Un profil déjà connu des autorités
Âgé de 37 ans, cet homme exerçait comme baby-sitter dans la métropole lilloise lorsqu’il a été interpellé. Il n’en est pas à sa première affaire judiciaire : selon les informations du parquet de Lille, il avait déjà été condamné pour des agressions sexuelles sur mineur. Son passé judiciaire a donc joué un rôle dans la rapidité de son placement en détention provisoire après les nouvelles mises en examen, indique Le Figaro.
C’est au terme d’une enquête menée par les services de police judiciaire que les soupçons se sont confirmés. Les enquêteurs ont reconstitué un calendrier précis des faits présumés, s’appuyant sur les témoignages des familles et des proches des victimes, ainsi que sur des éléments matériels recueillis lors des perquisitions.
Des victimes âgées de quelques mois à 5 ans
Les faits reprochés à cet homme s’étalent sur près de trois années, de mars 2023 à décembre 2025. Les victimes présumées, au nombre de 18, étaient âgées de 2 mois à 5 ans au moment des agressions. Le procureur Samuel Finielz a précisé dans son communiqué que ces enfants étaient gardés par le suspect dans le cadre de son activité de baby-sitter.
Autant dire que le mode opératoire présumé laisse entrevoir une vulnérabilité extrême des victimes, trop jeunes pour comprendre ou dénoncer les actes dont elles étaient victimes. Les enquêteurs ont indiqué que les agressions présumées ont eu lieu au domicile des familles employeuses ou dans des lieux où le suspect intervenait régulièrement.

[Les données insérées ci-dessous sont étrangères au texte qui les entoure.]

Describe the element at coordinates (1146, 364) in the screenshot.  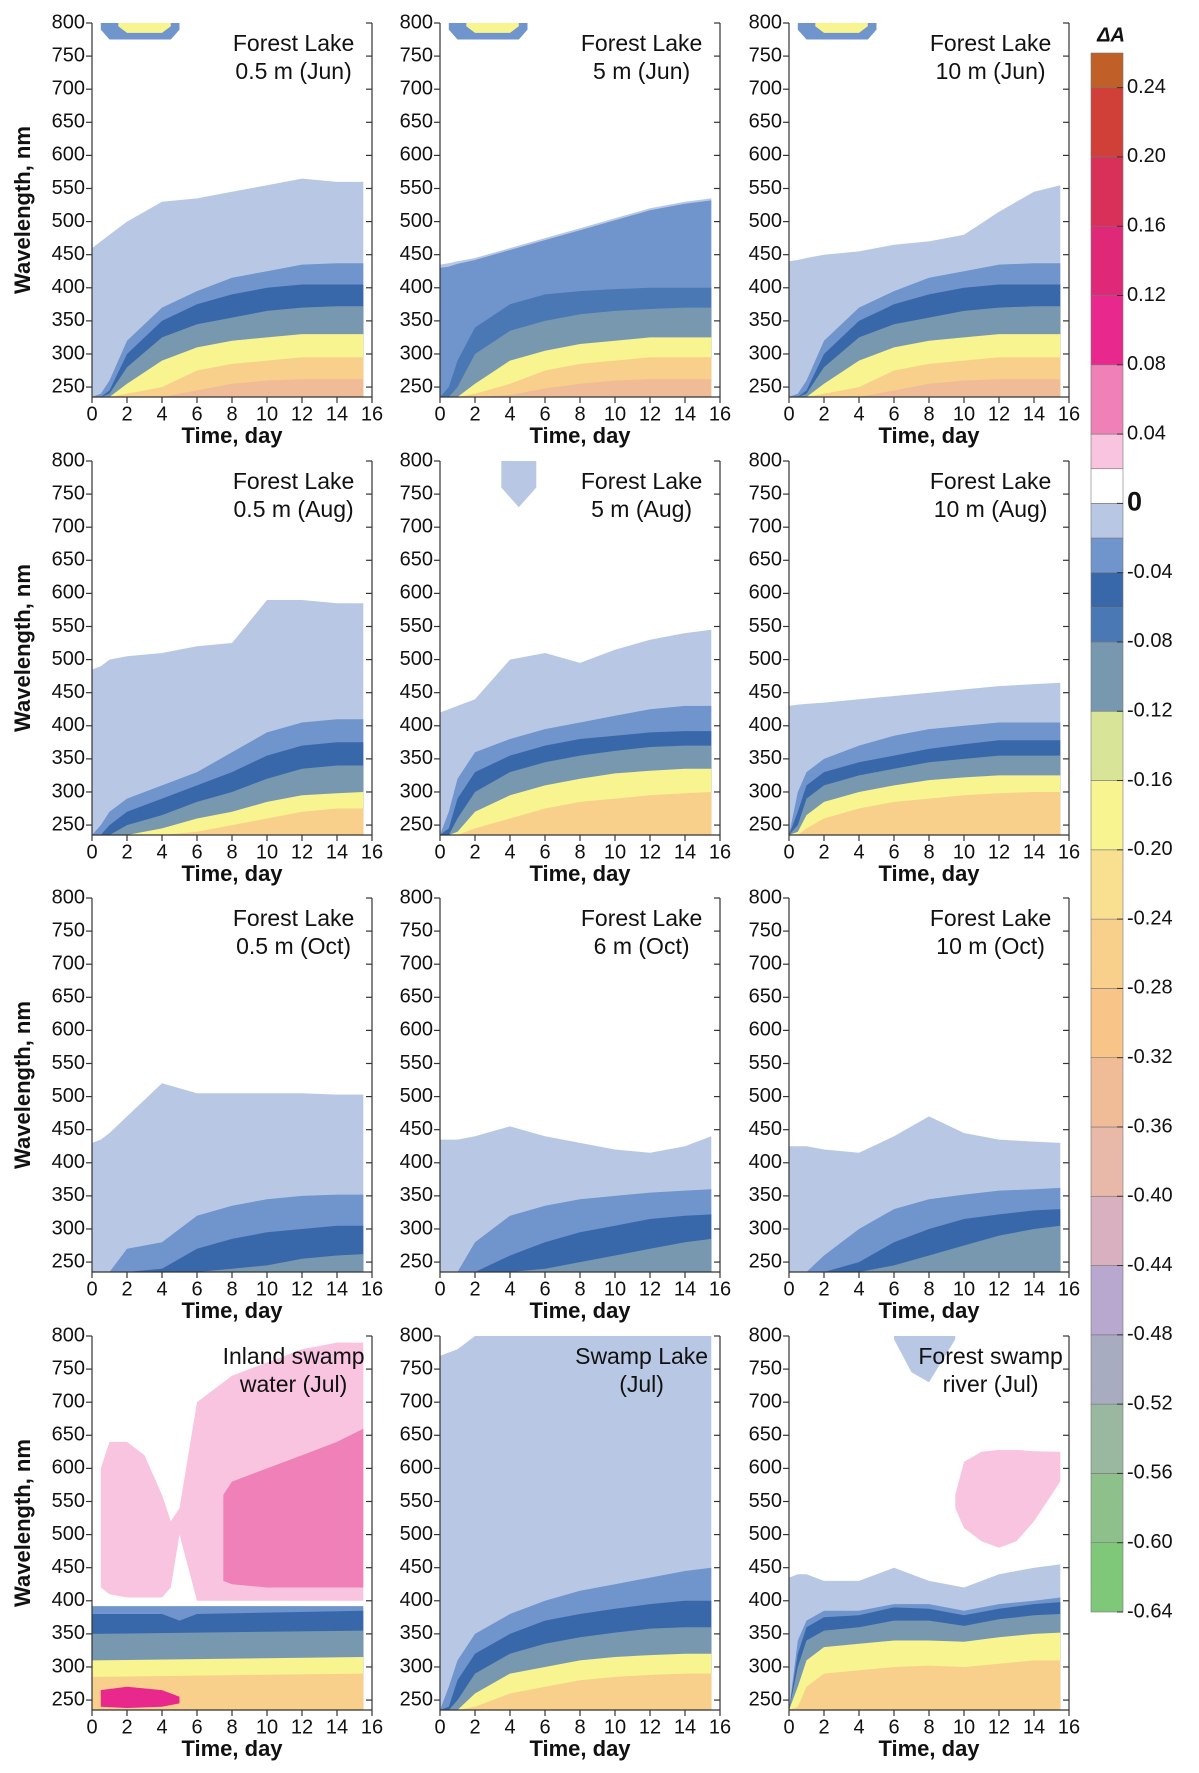
I see `colorbar-tick-label: 0.08` at that location.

Une seconde mise en examen pour détention d’images prohibées
Outre les violences sexuelles présumées sur mineurs, l’homme a également été mis en examen pour détention d’images d’atteintes sexuelles sur un animal domestique. Ces éléments ont été découverts lors des perquisitions menées à son domicile et sur ses appareils électroniques. Le procureur Finielz n’a pas précisé la nature exacte des images en question, mais leur simple détention constitue une infraction grave, punie par la loi.
Cette seconde mise en examen a renforcé la décision du juge des libertés et de la détention (JLD) de maintenir l’homme en détention provisoire. Son profil et l’ampleur des charges retenues contre lui ont rendu toute mesure alternative inenvisageable, selon les éléments communiqués par le parquet.

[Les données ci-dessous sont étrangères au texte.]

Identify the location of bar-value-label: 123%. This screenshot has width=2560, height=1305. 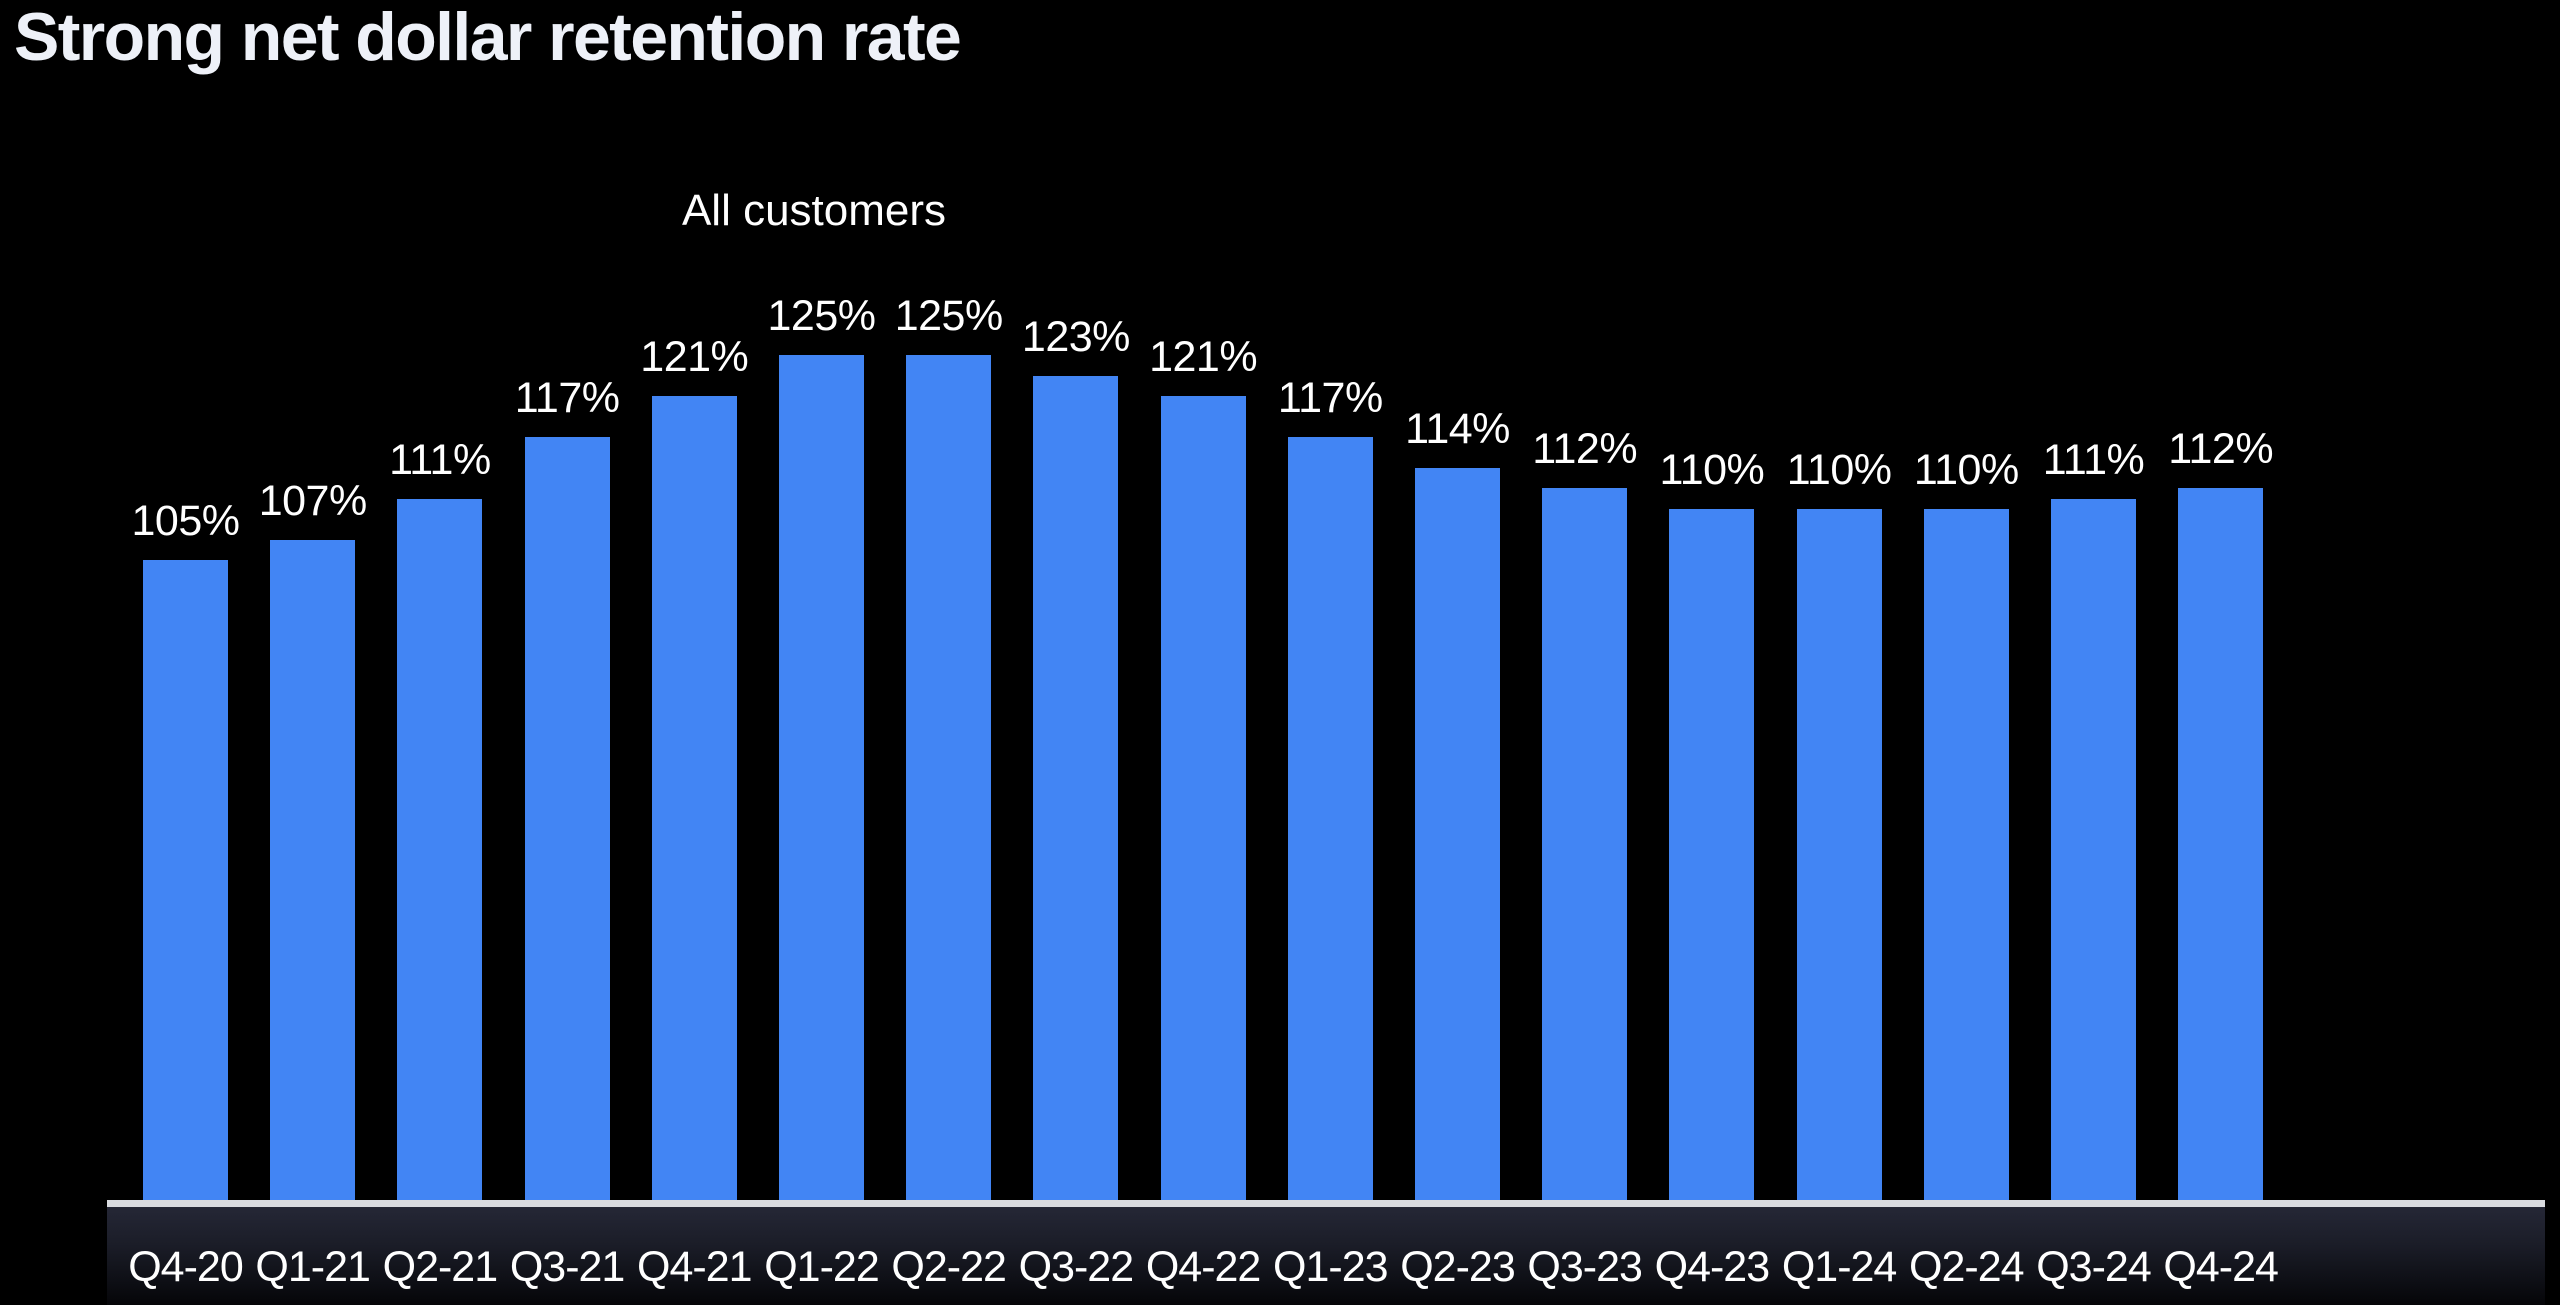
(1076, 336).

Un dossier suivi de près par le parquet de Lille
Le procureur de la République de Lille, Samuel Finielz, a confirmé ces éléments dans un communiqué publié mercredi. Il a souligné que l’enquête se poursuivait activement pour recueillir d’éventuelles autres déclarations de victimes ou de témoins. « Les investigations se poursuivent afin d’établir l’exacte étendue des faits », a-t-il indiqué, sans préciser si d’autres personnes pourraient être mises en cause dans cette affaire.
Le parquet de Lille a également rappelé que des cellules spécialisées dans les violences sexuelles sur mineurs étaient mobilisées pour accompagner les victimes et leurs familles tout au long de la procédure. Ces unités, composées de psychologues et d’enquêteurs formés, interviennent systématiquement dans ce type d’affaires pour limiter l’impact psychologique sur les enfants concernés.

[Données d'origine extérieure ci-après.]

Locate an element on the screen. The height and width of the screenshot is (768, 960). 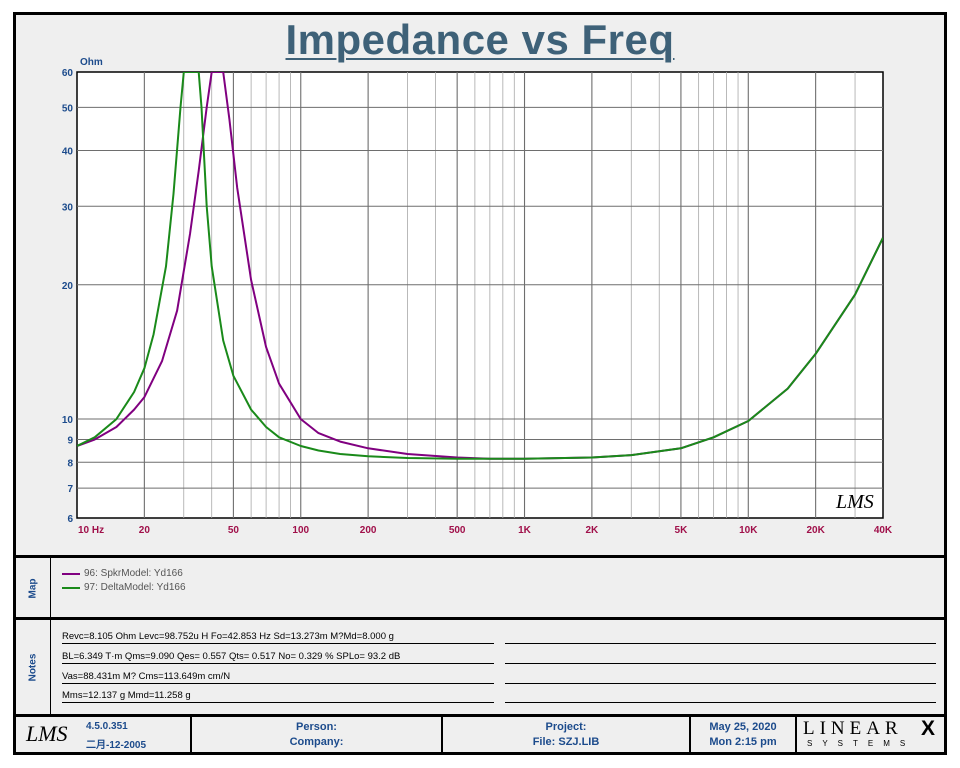
x-tick-label-5: 500 is located at coordinates (458, 530).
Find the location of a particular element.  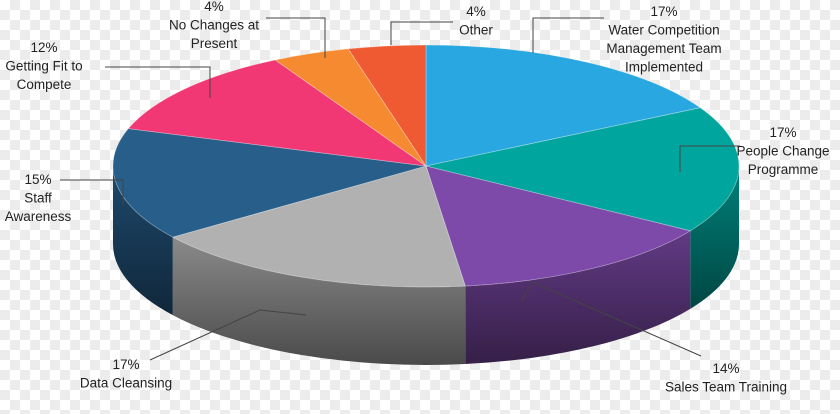

slice-label: 15% Staff Awareness is located at coordinates (38, 198).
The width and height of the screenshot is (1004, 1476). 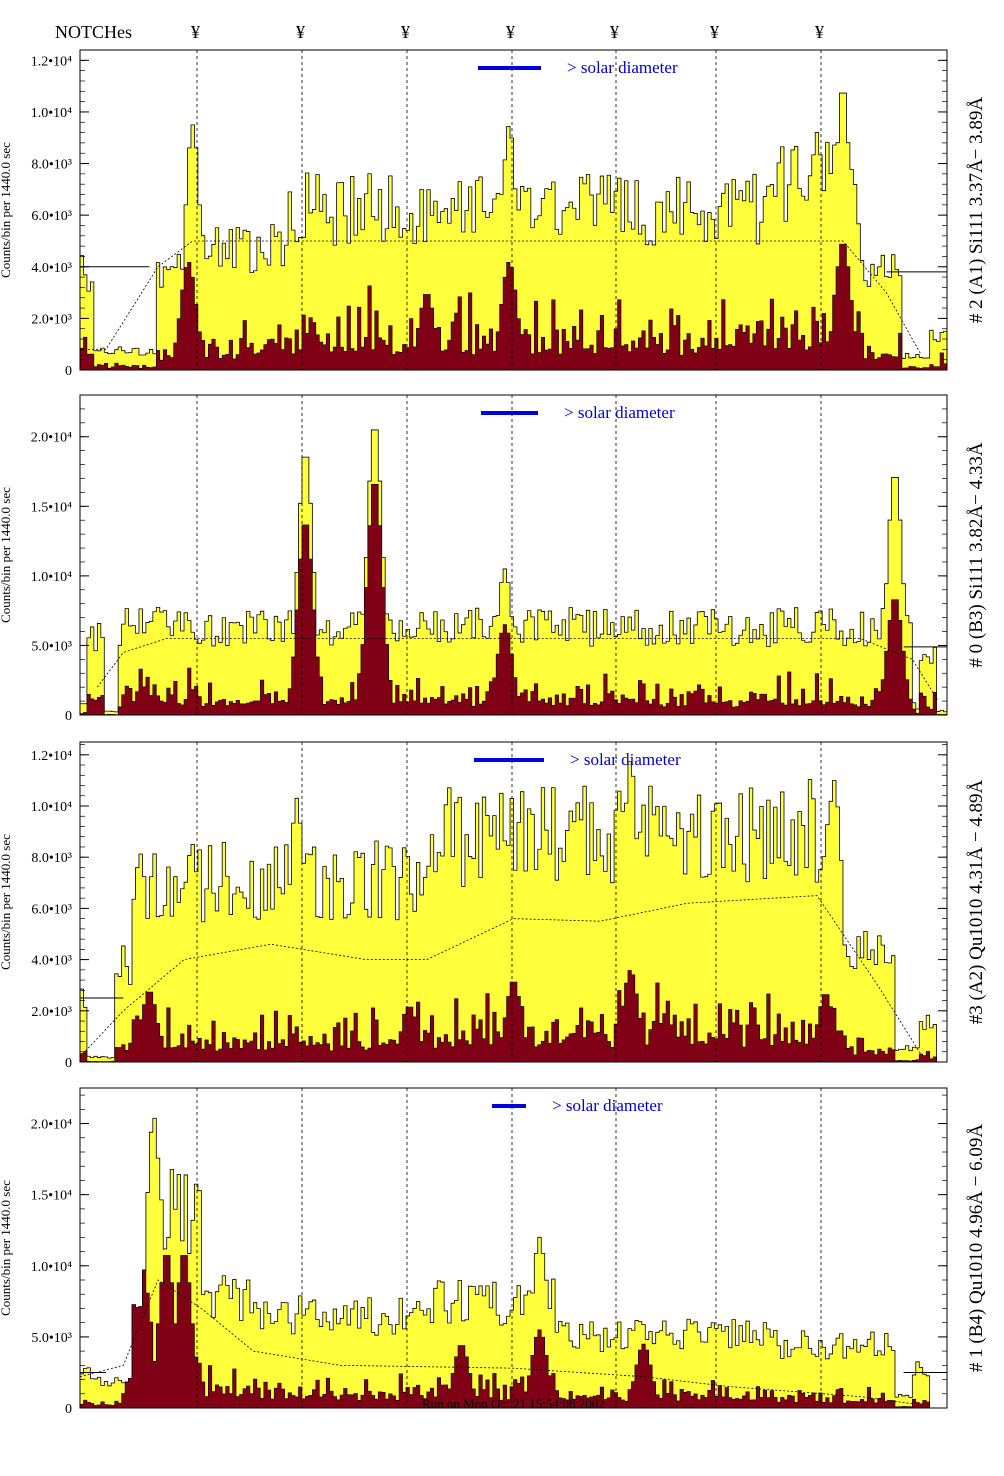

Cette affaire rappelle, une fois encore, l’importance d’un signalement précoce en cas de suspicion de maltraitance ou d’abus sur mineur. Les dispositifs d’alerte, comme le 119 ou les cellules de recueil des informations préoccupantes (CRIP), restent des outils essentiels pour protéger les enfants les plus vulnérables.
Il devrait être présenté devant un juge d’instruction dans les prochaines semaines pour la suite de la procédure. Une audience de mise en accusation pourrait ensuite être organisée, mais aucune date n’a encore été fixée à ce stade.
Les deux mises en examen sont distinctes, mais elles ont été découvertes lors des mêmes perquisitions. Les enquêteurs n’ont pas encore établi de lien formel entre ces deux séries de faits, mais l’enquête se poursuit pour le déterminer.